**Task requirements**.
Starting with the line that contains "О нас (67, 268)", give again exactly and only each line through the end of the records; include the last line and exclude pictures.

**Records for this task**.
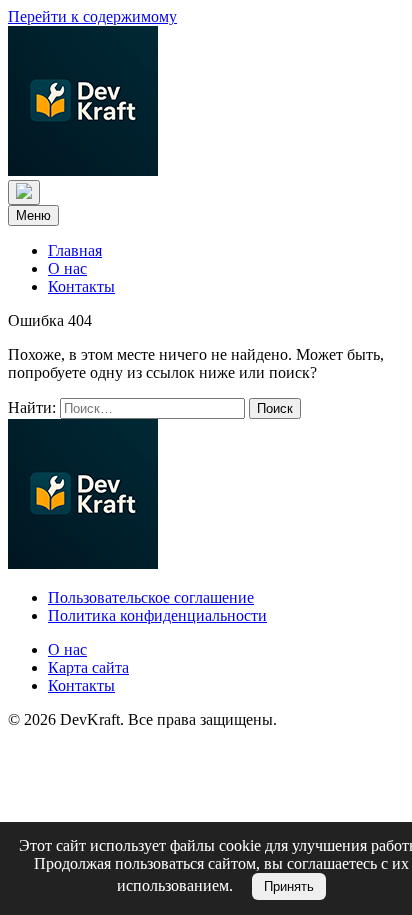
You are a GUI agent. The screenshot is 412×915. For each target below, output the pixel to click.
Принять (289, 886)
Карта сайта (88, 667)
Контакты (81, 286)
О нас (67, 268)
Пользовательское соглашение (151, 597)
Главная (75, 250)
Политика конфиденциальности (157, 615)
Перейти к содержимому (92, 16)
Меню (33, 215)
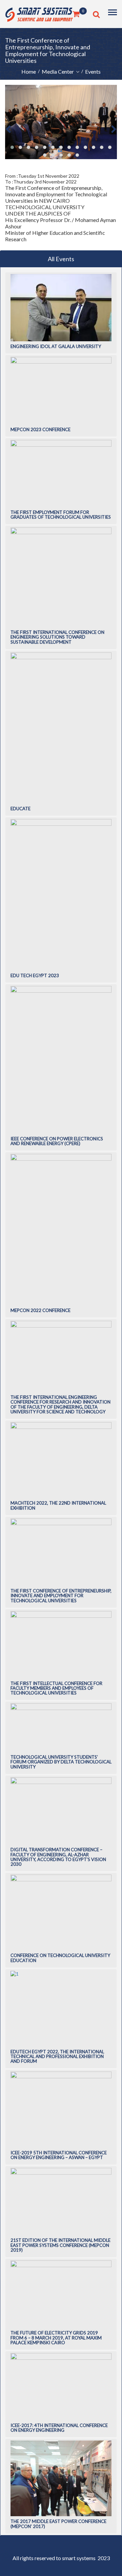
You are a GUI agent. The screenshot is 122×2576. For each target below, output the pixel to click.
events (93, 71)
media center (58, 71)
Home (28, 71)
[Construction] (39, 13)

**Your response**.
О нас (67, 268)
Пользовательское соглашение (151, 597)
Главная (75, 250)
Политика конфиденциальности (157, 615)
Перейти к содержимому (92, 16)
Меню (33, 215)
You are a GUI agent. The screenshot is 122×2576. For each target below, output the pixel to click.
events (93, 71)
media center (58, 71)
Home (28, 71)
[Construction] (39, 13)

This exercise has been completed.